Top Drennan-backed matchman, Jon Arthur, offers some valuable tips for avoiding a dreaded dry net this winter!
1 Half A Pinkie
The first hook bait I always immediately think of for avoiding a blank has to be half a pinkie. This is probably the first trick I ever learnt as a youngster and it works equally well on canals, lakes and rivers. A red or bright flouro pinkie seem most effective and I find the best method is to hook a whole pinkie normally and then snip the bottom half off with scissors. This tiny slither with it’s innards oozing out can often magic up a gudgeon, perch, daddy ruffe, bleak or tiny roach from nowhere!
2 Chop It Up
Following on from the chopped-pinkie idea, you can also try chopping up pinkies or maggots and potting them in. After all, most people never feed worms without giving them the scissor treatment, so why shouldn’t that also apply to maggots? A similar ploy my old Tipton team once devised, which has since spread through the Midlands match circuit, was to chop some joker and then add a pinch of red or black dye to it. This works particularly well for tiny roach and perch potted right across the far bank of a canal in the shallowest water.
3 No Feed Ploy
On really hard days I’m sure many anglers can kill a peg within minutes of starting because they have fed too much bait and too many swims all at once. Instead, try starting cautiously close in and not feeding any bait anywhere else. That way you can see what’s going on around you before committing bait elsewhere. This also helps to create ‘safe areas’ where the fish can back off to that are still within the confines of your own peg.
4 Dobbing Delight
Carp will often sulk and swim away from any amount of bait fed on top of them. This is where ‘dobbing’ comes into play and basically involves dropping a single hook bait into likely looking spots. A single grain of corn, two maggots or a piece of punched bread are all great hook baits to try.

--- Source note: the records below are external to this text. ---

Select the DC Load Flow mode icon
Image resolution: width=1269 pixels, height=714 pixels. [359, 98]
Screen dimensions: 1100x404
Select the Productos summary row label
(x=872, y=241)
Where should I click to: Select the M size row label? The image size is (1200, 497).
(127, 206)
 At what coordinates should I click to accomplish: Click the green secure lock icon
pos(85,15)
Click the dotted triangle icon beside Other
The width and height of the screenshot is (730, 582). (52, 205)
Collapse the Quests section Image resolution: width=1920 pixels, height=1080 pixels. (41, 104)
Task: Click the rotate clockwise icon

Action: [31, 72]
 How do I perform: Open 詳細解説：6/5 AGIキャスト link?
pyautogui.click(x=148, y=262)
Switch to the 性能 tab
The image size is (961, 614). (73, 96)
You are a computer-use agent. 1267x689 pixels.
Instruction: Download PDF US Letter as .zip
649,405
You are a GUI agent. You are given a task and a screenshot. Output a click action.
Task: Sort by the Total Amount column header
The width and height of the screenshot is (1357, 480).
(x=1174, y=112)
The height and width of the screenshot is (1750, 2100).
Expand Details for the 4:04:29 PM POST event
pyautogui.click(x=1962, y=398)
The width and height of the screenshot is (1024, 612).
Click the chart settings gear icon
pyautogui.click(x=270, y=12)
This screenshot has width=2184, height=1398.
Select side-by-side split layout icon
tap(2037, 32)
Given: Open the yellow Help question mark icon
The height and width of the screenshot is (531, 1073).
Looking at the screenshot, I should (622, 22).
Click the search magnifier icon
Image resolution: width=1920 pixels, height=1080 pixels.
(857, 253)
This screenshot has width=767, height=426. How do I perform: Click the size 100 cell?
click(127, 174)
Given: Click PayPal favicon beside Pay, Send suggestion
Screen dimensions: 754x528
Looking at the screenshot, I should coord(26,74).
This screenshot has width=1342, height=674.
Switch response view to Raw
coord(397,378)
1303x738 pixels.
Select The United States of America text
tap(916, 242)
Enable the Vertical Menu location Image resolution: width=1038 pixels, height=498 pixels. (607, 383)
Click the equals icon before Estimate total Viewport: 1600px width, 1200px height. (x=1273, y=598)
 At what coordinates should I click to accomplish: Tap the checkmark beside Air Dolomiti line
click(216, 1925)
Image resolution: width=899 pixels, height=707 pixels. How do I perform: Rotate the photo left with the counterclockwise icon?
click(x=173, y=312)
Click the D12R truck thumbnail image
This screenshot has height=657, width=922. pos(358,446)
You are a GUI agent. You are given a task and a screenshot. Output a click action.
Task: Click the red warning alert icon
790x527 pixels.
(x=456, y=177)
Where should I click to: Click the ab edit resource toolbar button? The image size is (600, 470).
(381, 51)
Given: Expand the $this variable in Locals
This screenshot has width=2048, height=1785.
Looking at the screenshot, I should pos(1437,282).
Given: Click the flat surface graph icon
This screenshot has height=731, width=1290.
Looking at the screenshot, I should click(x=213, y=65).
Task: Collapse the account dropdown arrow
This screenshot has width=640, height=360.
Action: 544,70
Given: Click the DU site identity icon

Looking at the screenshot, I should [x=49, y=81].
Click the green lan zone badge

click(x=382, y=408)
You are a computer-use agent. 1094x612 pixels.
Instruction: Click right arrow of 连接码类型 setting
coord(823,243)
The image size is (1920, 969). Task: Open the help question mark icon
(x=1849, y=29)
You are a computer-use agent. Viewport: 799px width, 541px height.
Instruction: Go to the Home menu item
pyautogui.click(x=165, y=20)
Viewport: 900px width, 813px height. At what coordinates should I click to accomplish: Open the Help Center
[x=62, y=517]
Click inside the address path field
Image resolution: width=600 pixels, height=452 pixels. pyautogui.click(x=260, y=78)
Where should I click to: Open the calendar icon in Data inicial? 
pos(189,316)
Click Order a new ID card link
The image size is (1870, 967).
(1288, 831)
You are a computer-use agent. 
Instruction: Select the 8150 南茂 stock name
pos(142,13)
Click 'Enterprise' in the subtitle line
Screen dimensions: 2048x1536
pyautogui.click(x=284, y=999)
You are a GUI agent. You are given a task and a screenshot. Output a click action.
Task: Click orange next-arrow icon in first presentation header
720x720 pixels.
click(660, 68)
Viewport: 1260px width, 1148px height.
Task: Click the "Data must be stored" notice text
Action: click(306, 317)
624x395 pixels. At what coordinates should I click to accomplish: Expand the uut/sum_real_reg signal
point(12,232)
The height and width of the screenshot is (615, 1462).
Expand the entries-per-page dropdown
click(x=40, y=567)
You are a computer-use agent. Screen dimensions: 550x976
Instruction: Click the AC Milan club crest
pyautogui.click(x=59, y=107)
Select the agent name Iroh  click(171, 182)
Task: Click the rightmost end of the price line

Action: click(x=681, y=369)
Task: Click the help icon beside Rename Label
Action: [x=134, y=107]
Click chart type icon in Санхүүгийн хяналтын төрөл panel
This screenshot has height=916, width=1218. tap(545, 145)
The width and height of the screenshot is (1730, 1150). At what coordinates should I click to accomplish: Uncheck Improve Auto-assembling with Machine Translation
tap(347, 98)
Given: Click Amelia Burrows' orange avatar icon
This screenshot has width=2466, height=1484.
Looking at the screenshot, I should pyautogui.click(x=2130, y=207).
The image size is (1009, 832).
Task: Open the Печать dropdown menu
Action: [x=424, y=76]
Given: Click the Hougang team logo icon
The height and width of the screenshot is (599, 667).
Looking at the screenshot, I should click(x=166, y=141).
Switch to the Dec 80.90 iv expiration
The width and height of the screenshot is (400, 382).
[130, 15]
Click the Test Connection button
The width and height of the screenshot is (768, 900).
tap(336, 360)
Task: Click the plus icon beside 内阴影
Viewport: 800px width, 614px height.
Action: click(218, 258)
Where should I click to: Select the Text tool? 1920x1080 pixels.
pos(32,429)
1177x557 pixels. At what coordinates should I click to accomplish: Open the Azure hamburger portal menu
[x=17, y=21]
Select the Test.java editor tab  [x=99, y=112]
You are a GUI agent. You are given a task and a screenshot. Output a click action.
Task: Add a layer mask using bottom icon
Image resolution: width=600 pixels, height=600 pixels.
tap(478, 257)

Don’t ignore fishing these baits several inches off the deck, either. Think of it like a game of Battleships for carp!
5 Keepnet King
Your own keepnet can act as vital cover on rock-hard winter days, especially for perch. A dark keepnet with thick, carp-sack mesh is best. Put it in the water as soon as possible to give the fish time to settle next to it. On flooded rivers, the slack created immediately below your keepnet could also be the only place small fish can get out of the main current, so never ever ignore dropping a hook bait under your feet!
6 Plummet Push
I have had a couple of sessions where I was convinced fish were in front of me yet I couldn’t get a bite. My guess was that a big predator was sat in the middle of the swim, guarding my bait and keeping everything at bay! The solution was to pop on a heavy plummet and drag it around to scare it off! It might sound daft, but it has worked several times for me! I suppose, even if there was no predator about it could also be helping to actually stir up the bottom…
7 Drag Line
I have seen first hand how tightly a shoal of carp can pack together, so a related theory that works particularly well on snake lakes is to carefully drag a plummet around to see if you can bump into anything. This is usually a last resort, as it could just as easily scare the fish away, but you could be pleasantly surprised where a ‘ball of carp’ is sulking on a rock-hard winter day.
8 Pinch Perfect
A tiny pinch of groundbait the size of a penny can often kick a barren swim into life. For carp and skimmers on commercials I would use crushed pellets. For silverfish, try a fine, sweet, black groundbait. A sloppy mix will cloud and linger up in the water, whereas a dryer mix fed as a squeezed pinch will be slightly more active and flutter enticingly as it falls.
9 Go Light
Even in really deep water, try using the lightest float you have in your box so the hook bait falls as slow as possible through the water. I once avoided a blank on the Stainforth & Keadby Canal after fishing a single joker on a tiny 0.1g pole rig in 8ft of water over a tiny pinch of joker. That tempted me a single valuable perch for mega section points while almost everyone around me dry netted – including a certain five-time World champion on the next peg!
10 Never Give Up!
It’s all too easy to give up when the chips are down, but the last few minutes of a match are always your best chance of catching in winter. On really cold and harsh winter days, species like chub and roach might not open their mouths until the light begins to fade, so the dying seconds might be your only chance of avoiding a dry net. Remember, it’s never over til that whistle blows!
11 And Finally…
There has never ever been a scientific explanation for this final trick, but it has worked for generations of anglers and cannot possibly be ignored. Simply cast out and leave your rig in the water, then grab your flask. The simple act of pouring yourself a cuppa will often miraculously conjure up a bite completely out of the blue!